Inspirado en Betty C. y sus comentaristas

miércoles, 1 de agosto de 2007

Frivolidad


I
Mi madre y yo somos muy distintas. Mi madre no mira televisión, no lee revistas de chismes, elige la ropa exclusivamente por su calidad, grado de practicidad y duración, y nunca, jamás, sabrá quién es Paris Hilton. Con una inteligencia práctica notable, es la mujer menos frívola que conocí en mi vida. Su madre, en cambio, podría integrar la lista de las mujeres más superficiales. Mi abuela vive una existencia vicaria a través del televisor y la revista Caras, y es dueña de una enorme colección de zapatos y carteras que apenas usa y nunca me dejó tocar. Yo, quiero creer, estoy a mitad de camino entre las dos: un saludable punto medio.

II
Una consecuencia de la falta de frivolidad de mi madre es que no tiene amigas íntimas. Las mujeres construimos nuestra relación con otras mujeres en base a detalles que mi madre no maneja, o desconoce por completo. Esa es, creo, una de las razones por las que, a lo largo de su vida, no ha conservado amistades del tipo simbiótico enfermizo como las que, por ejemplo, sí acredita su propia hermana. Con las amigas que tiene, mi madre se ve obligada a hablar de cosas serias, es decir, de dramas: muertes, enfermedades, separaciones, traumas.

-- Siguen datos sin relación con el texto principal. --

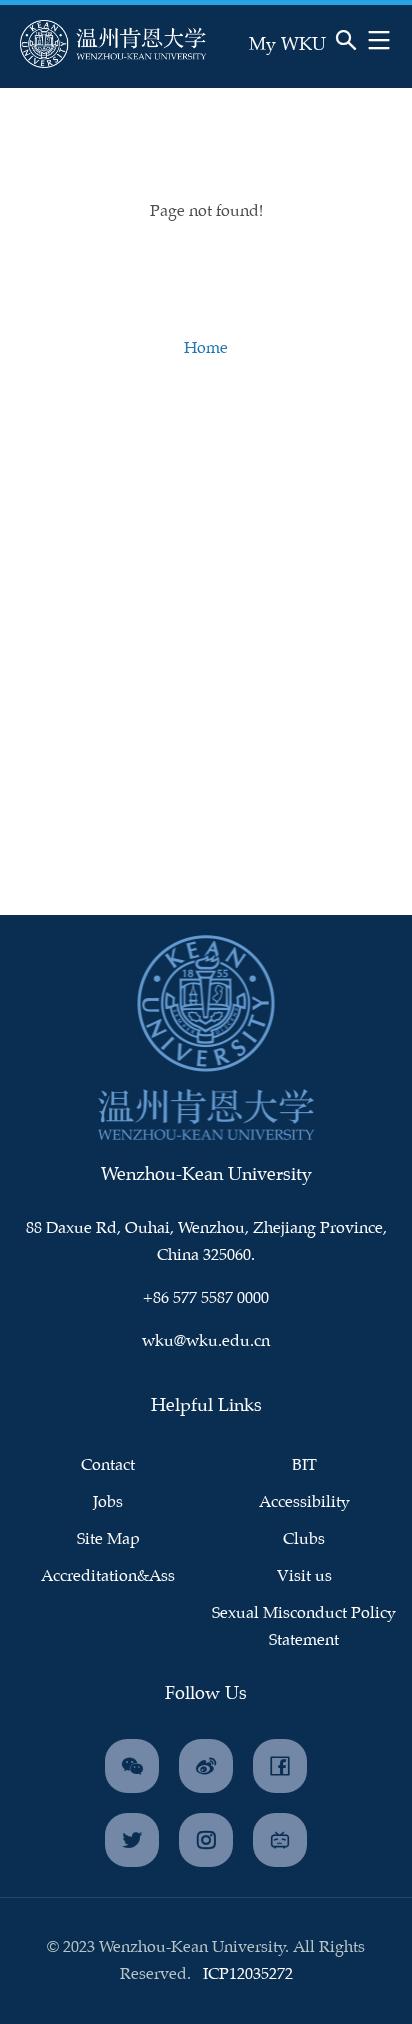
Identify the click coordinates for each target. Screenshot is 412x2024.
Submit (284, 66)
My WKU (287, 45)
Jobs (108, 1502)
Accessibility (304, 1502)
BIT (304, 1465)
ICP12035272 (248, 1974)
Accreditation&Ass (108, 1576)
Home (206, 348)
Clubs (304, 1539)
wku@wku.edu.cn (206, 1341)
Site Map (108, 1539)
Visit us (304, 1576)
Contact (108, 1465)
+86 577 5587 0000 (206, 1298)
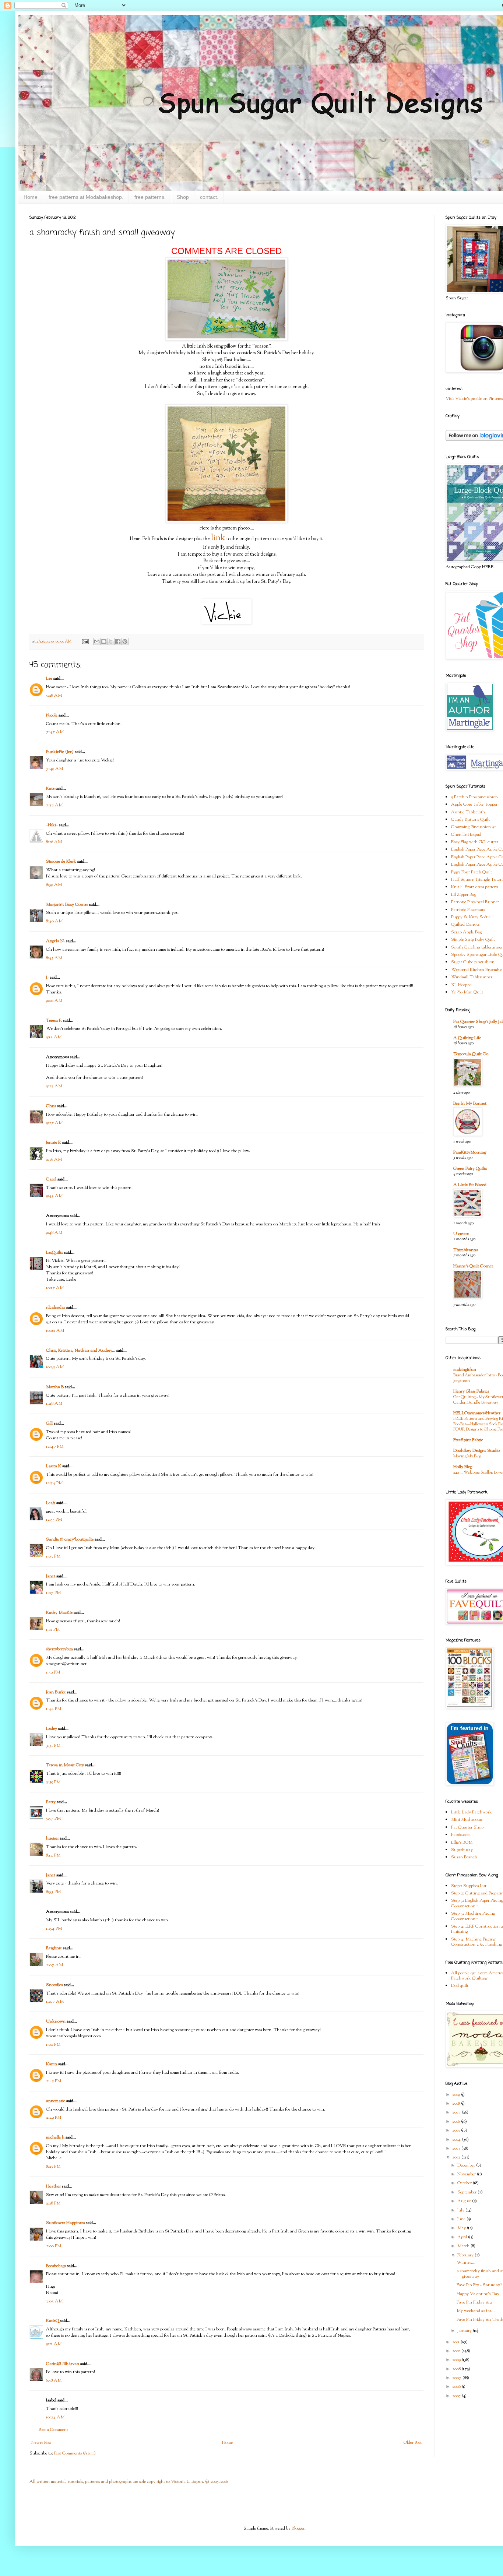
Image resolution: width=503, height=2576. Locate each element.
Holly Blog (462, 1467)
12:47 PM (54, 1446)
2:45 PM (53, 2081)
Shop (183, 197)
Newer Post (41, 2442)
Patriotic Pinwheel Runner (475, 902)
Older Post (413, 2442)
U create (461, 1234)
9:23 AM (54, 1086)
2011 (456, 2342)
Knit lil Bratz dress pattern (474, 887)
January (465, 2330)
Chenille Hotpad (466, 834)
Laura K (53, 1466)
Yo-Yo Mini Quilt (467, 992)
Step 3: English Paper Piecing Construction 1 (477, 1903)
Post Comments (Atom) (75, 2453)
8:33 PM (53, 1892)
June (462, 2219)
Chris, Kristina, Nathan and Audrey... (80, 1350)
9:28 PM (53, 2203)
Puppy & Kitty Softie (470, 917)
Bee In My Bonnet (469, 1103)
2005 (457, 2396)
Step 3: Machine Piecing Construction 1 (473, 1916)
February (466, 2255)
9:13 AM (53, 1037)
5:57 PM (53, 1818)
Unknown (56, 2021)
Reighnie (54, 1948)
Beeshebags (56, 2266)
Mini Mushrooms (466, 1819)
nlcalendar (55, 1307)
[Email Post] (84, 641)
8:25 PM (53, 2166)
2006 (457, 2386)
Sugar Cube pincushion (473, 962)
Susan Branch (464, 1857)
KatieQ (52, 2321)
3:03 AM (54, 2301)
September (467, 2192)
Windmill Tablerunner (471, 977)
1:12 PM (53, 1629)
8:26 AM (54, 842)
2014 (457, 2139)
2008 (457, 2369)
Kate (50, 788)
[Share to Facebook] (118, 641)
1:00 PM (53, 2044)
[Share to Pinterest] (125, 641)
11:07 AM (55, 2001)
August (464, 2201)
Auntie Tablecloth (468, 812)
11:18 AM (54, 1403)
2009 (457, 2360)
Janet (50, 1576)
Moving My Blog (467, 1456)
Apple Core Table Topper (474, 804)
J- (47, 977)
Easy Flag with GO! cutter (474, 842)
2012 (456, 2157)
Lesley (51, 1728)
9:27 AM (54, 1123)
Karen (51, 2064)
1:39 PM (53, 1672)
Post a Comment (53, 2430)
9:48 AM (54, 1232)
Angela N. (55, 941)
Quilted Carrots (465, 924)
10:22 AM (55, 1330)
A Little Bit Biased (469, 1185)
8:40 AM (54, 921)
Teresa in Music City (65, 1765)
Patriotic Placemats (468, 910)
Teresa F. (54, 1020)
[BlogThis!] (104, 641)
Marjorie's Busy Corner (67, 904)
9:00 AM (54, 1000)
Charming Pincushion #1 (473, 827)
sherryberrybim (59, 1649)
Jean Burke (56, 1692)
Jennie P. (53, 1142)
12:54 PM (54, 1483)
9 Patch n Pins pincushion (474, 797)
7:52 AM (54, 805)
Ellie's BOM (461, 1842)
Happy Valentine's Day (478, 2294)
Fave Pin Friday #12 (474, 2302)
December (466, 2165)
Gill (49, 1423)
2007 (457, 2378)
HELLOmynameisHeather (476, 1413)
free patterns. (150, 197)
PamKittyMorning (469, 1152)
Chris (51, 1106)
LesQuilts (54, 1252)
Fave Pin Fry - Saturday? (479, 2285)
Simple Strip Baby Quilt (473, 939)
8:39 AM (54, 884)
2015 (456, 2130)
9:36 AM (54, 1159)
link (218, 538)
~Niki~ (52, 825)
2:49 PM (53, 2117)
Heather (53, 2186)
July (461, 2210)
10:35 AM (55, 1367)
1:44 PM (53, 1709)
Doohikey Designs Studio (476, 1450)
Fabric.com (461, 1834)
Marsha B (55, 1387)
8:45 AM (54, 958)
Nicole (51, 715)
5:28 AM (54, 695)
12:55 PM (54, 1519)
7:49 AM (54, 769)
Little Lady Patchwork (471, 1812)
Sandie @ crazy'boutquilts (70, 1539)
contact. (209, 197)
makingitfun (464, 1369)
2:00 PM (53, 2246)
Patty (51, 1802)
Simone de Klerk (61, 861)
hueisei (52, 1838)
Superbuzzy (462, 1850)
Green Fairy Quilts (470, 1168)
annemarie (55, 2101)
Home (31, 197)
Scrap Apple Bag (466, 932)
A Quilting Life (467, 1038)
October (465, 2183)
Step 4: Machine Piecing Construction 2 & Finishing (476, 1942)
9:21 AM (53, 2344)
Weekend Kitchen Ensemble (476, 970)
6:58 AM (53, 2380)
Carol (51, 1179)
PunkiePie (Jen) (60, 752)
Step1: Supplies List (468, 1886)
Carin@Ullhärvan (62, 2364)
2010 (456, 2351)
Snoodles (54, 1985)
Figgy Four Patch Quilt (471, 872)
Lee (49, 678)
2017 (457, 2112)
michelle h (55, 2137)
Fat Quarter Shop (467, 1827)
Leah (50, 1503)
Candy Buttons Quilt (470, 819)
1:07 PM (53, 1593)
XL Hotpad (461, 985)
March (464, 2246)
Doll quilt (459, 1985)
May (462, 2228)
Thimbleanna (465, 1250)
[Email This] (97, 641)
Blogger (298, 2528)
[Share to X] (111, 641)
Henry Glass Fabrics (471, 1391)
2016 (456, 2121)
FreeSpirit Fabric (468, 1440)
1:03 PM (53, 1556)
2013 (456, 2148)
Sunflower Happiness (65, 2223)
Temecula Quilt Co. (471, 1054)
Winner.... (466, 2262)
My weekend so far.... (476, 2311)
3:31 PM (53, 1745)
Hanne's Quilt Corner (473, 1266)
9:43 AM (54, 1196)
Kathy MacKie (59, 1612)
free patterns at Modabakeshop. (86, 197)
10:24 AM (55, 2417)
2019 (456, 2094)
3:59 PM (53, 1782)
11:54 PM (54, 1928)
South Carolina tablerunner (477, 947)
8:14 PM (53, 1855)
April (462, 2237)
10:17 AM (55, 1288)
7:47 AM (55, 732)
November (467, 2174)
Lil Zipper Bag (463, 894)
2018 (456, 2103)
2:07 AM (54, 1965)
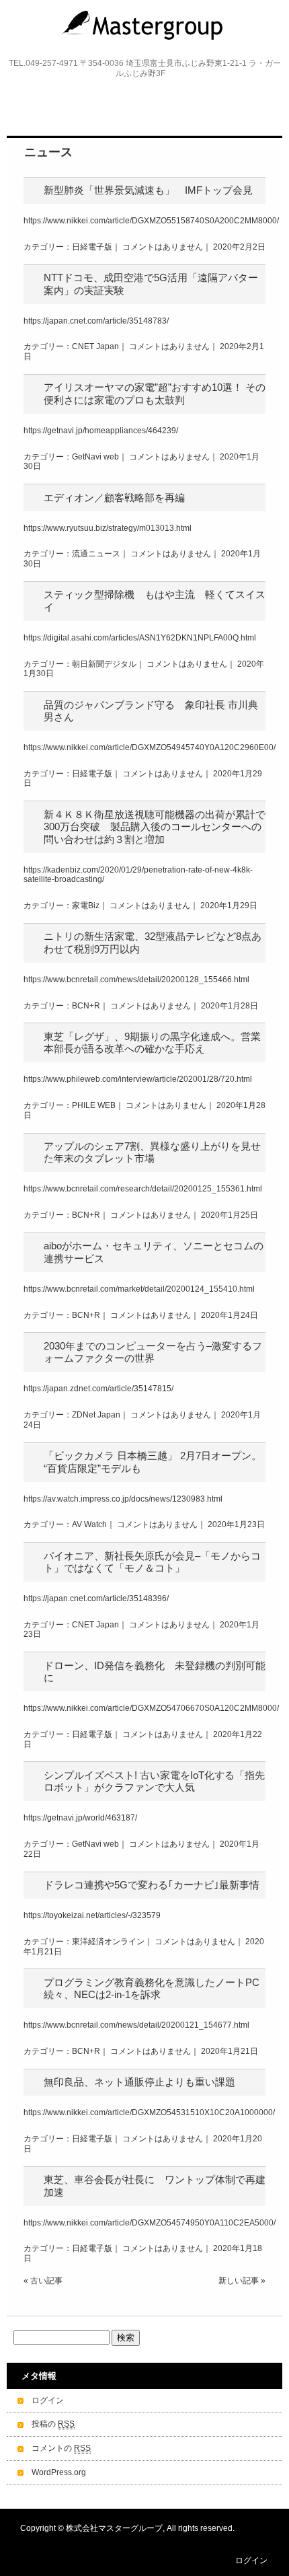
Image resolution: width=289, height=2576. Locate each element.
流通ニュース (96, 553)
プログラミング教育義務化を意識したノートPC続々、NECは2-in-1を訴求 (151, 1988)
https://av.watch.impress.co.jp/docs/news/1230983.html (123, 1499)
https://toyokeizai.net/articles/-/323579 (92, 1915)
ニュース (48, 152)
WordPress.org (59, 2472)
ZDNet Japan (96, 1415)
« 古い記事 (43, 2280)
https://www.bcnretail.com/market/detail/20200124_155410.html (139, 1289)
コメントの (61, 2448)
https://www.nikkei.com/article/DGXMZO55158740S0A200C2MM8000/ (151, 220)
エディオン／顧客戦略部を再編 (114, 497)
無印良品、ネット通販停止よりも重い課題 (139, 2082)
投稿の (53, 2424)
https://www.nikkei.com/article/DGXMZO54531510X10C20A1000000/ (149, 2112)
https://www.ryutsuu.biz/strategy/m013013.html (108, 528)
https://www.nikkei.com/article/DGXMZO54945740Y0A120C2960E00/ (150, 747)
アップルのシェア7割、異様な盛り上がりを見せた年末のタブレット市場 (152, 1152)
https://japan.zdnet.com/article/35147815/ (98, 1388)
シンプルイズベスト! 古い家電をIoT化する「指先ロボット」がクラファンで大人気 (154, 1781)
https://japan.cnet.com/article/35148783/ (96, 321)
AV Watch (89, 1524)
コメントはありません (162, 247)
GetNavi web (95, 457)
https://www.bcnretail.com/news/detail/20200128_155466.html (136, 979)
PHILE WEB (94, 1105)
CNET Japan (95, 346)
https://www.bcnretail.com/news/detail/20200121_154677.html (136, 2025)
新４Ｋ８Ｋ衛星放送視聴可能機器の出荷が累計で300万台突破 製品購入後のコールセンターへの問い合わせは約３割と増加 (154, 827)
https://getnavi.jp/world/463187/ (80, 1818)
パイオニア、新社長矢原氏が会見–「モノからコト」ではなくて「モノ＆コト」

Y nunca desde el costado malvado y divertido que usamos el resto de nosotras para relativizar y reírnos un poco con la desgracia ajena.

III
Quizás por eso, siempre contempló con extrañeza el hecho de que, a pesar de haberla visto dos horas atrás, yo sea perfectamente capaz pasar otras dos horas hablando con la Dra. por teléfono. O que pueda sentir la obligación moral de acompañar a A. a elegir una alfombra para su casa sólo porque ella me lo pidió, o que atienda con total naturalidad un llamado de la Tía a las cinco de la mañana. Si embargo, con el correr de los años mi madre fue entendiendo a través mío la importancia que tienen las amigas en momentos complicados. Vio, por ejemplo, cómo E. me acompañó a un examen que me aterraba dar sola, o cómo, al día siguiente de que corté con Ex, la Dra. sacó dos pasajes para irnos juntas a Mar del Plata.

IV
Por suerte, ya desde hace un tiempo, el estilo de mi madre se ha suavizado bastante: ahora me convoca como asesora de vestuario cada vez que tiene un evento social, e incluso podemos conversar de cosas intrascendentes sin que se ponga nerviosa. Y, lo más importante, comprende y se angustia a la par mío cuando, por ejemplo, le cuento que la Dra. está triste y no puedo hacer mucho para consolarla. Creo que, a esta altura, a mi madre no le puedo pedir mucho más: como le gusta repetir a mi psicóloga, los estilos no se cambian.